# Working With Keras: Deep dive

Three different APIs for building models in Keras:
* Sequential Model: most approachable, basically a Python list. limited to simple stacks of layers
* Functional API: focuses on graph-like model architectures. Represents a nice mid-point between usability and flexibility, most commonly used model-building API.
* Model subclassing: low-level option where you write everything from scratch. Ideal if want full control over everything. However, won't get acess to many built-in Keras features, more error-prone.

![image.png](attachment:image.png)

## The Sequential Model

Simplest way to build Keras model

In [1]:
from tensorflow import keras
from keras import layers

model = keras.Sequential([
    layers.Dense(64, activation='relu'),
    layers.Dense(10, activation='softmax')
])

Possible to build the same model incrementally using add()

In [2]:
model = keras.Sequential()
model.add(layers.Dense(64,activation='relu'))
model.add(layers.Dense(10,activation='softmax'))

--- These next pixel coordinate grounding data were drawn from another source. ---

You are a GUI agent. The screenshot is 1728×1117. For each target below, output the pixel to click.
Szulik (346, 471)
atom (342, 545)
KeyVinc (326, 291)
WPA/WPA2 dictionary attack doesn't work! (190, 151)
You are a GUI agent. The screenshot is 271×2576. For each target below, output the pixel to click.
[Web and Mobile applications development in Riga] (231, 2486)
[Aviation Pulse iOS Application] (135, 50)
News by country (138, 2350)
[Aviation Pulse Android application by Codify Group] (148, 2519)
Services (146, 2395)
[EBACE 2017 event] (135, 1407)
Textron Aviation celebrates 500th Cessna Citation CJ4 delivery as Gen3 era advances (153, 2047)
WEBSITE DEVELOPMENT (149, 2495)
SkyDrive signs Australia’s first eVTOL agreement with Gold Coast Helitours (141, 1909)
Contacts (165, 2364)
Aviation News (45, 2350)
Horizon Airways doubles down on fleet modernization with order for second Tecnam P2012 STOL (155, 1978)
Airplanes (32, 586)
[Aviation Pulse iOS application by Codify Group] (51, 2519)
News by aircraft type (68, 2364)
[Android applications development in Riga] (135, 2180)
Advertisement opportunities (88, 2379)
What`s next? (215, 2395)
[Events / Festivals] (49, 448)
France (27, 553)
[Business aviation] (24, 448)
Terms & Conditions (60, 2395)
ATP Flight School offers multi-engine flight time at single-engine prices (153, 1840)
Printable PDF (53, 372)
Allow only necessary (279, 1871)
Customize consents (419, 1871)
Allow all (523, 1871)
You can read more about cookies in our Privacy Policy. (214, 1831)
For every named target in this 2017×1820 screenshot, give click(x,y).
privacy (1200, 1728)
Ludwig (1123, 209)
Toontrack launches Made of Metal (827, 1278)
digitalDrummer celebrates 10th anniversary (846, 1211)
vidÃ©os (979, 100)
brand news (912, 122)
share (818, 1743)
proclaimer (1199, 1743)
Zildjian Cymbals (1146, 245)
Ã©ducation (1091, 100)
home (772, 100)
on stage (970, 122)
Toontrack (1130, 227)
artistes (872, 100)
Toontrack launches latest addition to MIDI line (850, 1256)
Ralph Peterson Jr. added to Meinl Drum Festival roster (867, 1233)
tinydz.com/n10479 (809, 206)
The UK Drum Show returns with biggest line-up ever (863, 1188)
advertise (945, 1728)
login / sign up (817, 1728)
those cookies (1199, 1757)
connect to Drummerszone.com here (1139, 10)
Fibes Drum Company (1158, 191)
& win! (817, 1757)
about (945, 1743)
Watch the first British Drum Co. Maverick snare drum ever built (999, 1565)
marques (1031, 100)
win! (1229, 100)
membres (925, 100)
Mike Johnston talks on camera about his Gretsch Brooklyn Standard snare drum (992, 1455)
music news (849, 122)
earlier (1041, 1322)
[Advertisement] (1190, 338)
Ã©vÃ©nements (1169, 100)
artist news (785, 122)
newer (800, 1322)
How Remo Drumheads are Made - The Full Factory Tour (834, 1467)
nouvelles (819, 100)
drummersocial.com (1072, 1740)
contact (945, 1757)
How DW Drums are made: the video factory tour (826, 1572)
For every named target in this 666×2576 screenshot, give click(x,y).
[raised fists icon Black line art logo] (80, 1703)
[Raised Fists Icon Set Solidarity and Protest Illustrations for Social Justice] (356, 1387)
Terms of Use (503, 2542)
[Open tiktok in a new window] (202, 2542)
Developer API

Layers only get built when are called the first time, this is because the shape of the layers' weights depends on the shape of their input: until the input shape is known, they can't be created.
The preceding Sequential model does not have any weights until you call it on some data, or call its build() method with an input shape

In [3]:
model.weights

ValueError: Weights for model sequential_1 have not yet been created. Weights are created when the Model is first called on inputs or `build()` is called with an `input_shape`.

In [4]:
model.build((None,3))
model.summary()

Model: "sequential_1"
_________________________________________________________________
 Layer (type)                Output Shape              Param #   
 dense_2 (Dense)             (None, 64)                256       
                                                                 
 dense_3 (Dense)             (None, 10)                650       
                                                                 
Total params: 906
Trainable params: 906
Non-trainable params: 0
_________________________________________________________________


When building incrementally a Sequential model, it is useful to be able to print a summary of what the current model looks like after adding each layer. But you can't print a summary until the model is built!
There is a way to have the Sequential model built on the fly, just declare the shape of the model's inputs in advance, via the Input class.

In [5]:
model = keras.Sequential()
model.add(layers.Input(shape=(3,)))
model.add(layers.Dense(64,activation='relu'))
model.summary()


Model: "sequential_2"
_________________________________________________________________
 Layer (type)                Output Shape              Param #   
 dense_4 (Dense)             (None, 64)                256       
                                                                 
Total params: 256
Trainable params: 256
Non-trainable params: 0
_________________________________________________________________


In [6]:
model.add(layers.Dense(10,activation='relu'))
model.summary()

Model: "sequential_2"
_________________________________________________________________
 Layer (type)                Output Shape              Param #   
 dense_4 (Dense)             (None, 64)                256       
                                                                 
 dense_5 (Dense)             (None, 10)                650       
                                                                 
Total params: 906
Trainable params: 906
Non-trainable params: 0
_________________________________________________________________


Common debugging workflow when dealing with layers that transform inputs in complex ways, such as the convolutional layers.

## Functional API

Sequential model is easy to use but extremely limited, it can only express models with a single input and a single output, applying one layer after another.
In practice it's common to encounter model with multiple inputs, multiple outputs, or a nonlinear topology.
In such cases you'd build the model using the functional API. This is what most Keras models you'll encounter in the wild use.

In [7]:
inputs = keras.Input(shape=(3,), name='my_input')
features = layers.Dense(64,activation='relu')(inputs)
outputs = layers.Dense(10,activation='softmax')(features)
model = keras.Model(inputs=inputs, outputs=outputs)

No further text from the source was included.